(Stored data entries)
###

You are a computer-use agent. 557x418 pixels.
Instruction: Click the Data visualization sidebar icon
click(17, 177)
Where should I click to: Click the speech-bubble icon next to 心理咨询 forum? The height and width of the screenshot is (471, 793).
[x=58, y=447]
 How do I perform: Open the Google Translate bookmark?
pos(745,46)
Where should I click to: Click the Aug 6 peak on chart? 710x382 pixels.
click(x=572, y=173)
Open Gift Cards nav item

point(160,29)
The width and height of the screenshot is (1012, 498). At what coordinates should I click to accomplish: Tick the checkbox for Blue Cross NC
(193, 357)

###

*Work to be completed:*
What you need to do is repeat every record above exactly.

*Worked solution:*
You are a computer-use agent. 557x418 pixels.
Instruction: Click the Data visualization sidebar icon
click(17, 177)
Where should I click to: Click the speech-bubble icon next to 心理咨询 forum? The height and width of the screenshot is (471, 793).
[x=58, y=447]
 How do I perform: Open the Google Translate bookmark?
pos(745,46)
Where should I click to: Click the Aug 6 peak on chart? 710x382 pixels.
click(x=572, y=173)
Open Gift Cards nav item

point(160,29)
The width and height of the screenshot is (1012, 498). At what coordinates should I click to accomplish: Tick the checkbox for Blue Cross NC
(193, 357)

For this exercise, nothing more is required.